Logo, a encriptação, enquanto impossibilidade de acesso à linguagem normativa, manifesta-se não
apenas no direito ou na constituição, mas nas instituições que exercem o poder.
Cabe, no entanto, considerar que não há uma teoria ou um agente descolonizador capaz de por
si só alterar o estado de coisas narrado na primeira seção. Resta superar perspectivas de “terra
arrasada” ou de completo desalento político e jurídico, ambas visões corrosivas das dimensões de
utopia, especialmente em tempos conturbados. Por outro lado, não significa endossar a perspectiva
ontologizada de uma “ilha democrática”, na ilustração cinematográfica de Wakanda (Marvel,
2018) ou de uma “pureza epistêmica” de Abya Yala (Almeida; Silva, 2015) a ser encontrada ou
resgatada.
Portanto, a democracia passa a ser entendida como único lugar para a política, porque é o não-
lugar no qual a linguagem ainda não significa nada e tudo ainda está para ser decidido (Restrepo,
2016, p. 02). Expressa, assim, o contraponto necessário entre as ideias de encriptação do poder e
de “simulacro de democracia”.

Registros de uma coleção
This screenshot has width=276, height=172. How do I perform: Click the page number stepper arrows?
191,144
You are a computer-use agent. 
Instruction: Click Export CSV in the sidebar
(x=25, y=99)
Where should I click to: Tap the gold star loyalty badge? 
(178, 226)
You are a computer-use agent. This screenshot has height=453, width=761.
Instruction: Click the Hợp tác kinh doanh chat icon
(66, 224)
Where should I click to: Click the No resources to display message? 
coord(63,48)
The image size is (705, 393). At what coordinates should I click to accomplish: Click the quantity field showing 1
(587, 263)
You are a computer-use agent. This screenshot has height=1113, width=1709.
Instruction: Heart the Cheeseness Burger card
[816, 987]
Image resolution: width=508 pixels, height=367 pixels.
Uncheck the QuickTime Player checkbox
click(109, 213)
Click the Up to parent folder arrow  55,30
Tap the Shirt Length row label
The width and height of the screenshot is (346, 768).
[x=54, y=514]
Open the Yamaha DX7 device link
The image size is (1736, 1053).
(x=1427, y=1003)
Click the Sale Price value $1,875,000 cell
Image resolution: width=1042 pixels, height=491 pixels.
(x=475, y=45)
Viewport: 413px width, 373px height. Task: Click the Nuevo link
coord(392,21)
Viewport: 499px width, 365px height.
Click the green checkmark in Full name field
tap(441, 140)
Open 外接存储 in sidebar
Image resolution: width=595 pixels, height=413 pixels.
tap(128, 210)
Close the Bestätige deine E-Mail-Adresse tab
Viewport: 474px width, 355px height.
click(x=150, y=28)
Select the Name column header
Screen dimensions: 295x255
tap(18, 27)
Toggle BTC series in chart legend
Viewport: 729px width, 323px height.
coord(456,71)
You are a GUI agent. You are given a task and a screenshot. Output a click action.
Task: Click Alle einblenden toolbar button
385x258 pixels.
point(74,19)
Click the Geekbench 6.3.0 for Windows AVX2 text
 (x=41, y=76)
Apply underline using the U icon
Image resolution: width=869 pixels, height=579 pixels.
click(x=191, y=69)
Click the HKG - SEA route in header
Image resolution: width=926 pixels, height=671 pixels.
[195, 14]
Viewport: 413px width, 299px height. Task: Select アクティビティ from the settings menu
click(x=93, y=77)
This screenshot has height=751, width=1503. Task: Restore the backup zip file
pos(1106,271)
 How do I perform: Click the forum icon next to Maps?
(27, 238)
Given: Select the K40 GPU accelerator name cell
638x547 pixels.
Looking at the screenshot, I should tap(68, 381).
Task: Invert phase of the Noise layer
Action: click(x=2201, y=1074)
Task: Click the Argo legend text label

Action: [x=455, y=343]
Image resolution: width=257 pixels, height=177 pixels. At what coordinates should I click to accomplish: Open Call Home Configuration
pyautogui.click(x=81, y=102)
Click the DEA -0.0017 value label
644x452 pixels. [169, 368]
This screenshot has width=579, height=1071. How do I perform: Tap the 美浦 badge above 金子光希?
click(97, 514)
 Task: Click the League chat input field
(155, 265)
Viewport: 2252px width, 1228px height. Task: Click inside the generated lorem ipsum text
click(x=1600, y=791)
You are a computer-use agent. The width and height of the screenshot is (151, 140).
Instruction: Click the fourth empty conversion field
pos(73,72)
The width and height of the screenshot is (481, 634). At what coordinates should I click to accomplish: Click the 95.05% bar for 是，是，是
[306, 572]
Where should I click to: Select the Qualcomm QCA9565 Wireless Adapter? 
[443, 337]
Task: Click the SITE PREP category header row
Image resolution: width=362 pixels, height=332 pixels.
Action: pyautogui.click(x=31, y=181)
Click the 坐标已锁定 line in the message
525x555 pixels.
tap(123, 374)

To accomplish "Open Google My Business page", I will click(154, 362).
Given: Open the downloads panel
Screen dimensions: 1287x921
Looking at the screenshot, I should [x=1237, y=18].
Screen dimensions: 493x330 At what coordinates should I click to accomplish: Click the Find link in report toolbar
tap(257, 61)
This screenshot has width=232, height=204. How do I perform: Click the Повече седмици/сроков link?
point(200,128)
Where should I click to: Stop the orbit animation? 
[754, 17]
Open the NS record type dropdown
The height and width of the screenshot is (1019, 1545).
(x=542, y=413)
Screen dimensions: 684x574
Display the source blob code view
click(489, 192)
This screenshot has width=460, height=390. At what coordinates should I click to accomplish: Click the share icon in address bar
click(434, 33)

Faça o seguinte
Reproduza fielmente, do trecho sobre encriptação do poder e democracia, a parte que se abre com as palavras "Logo, a encriptação, enquanto" e se fecha com "exercem o poder.". Os itens foram extraídos de uma fonte distinta da do trecho.

Resposta do exercício
Logo, a encriptação, enquanto impossibilidade de acesso à linguagem normativa, manifesta-se não
apenas no direito ou na constituição, mas nas instituições que exercem o poder.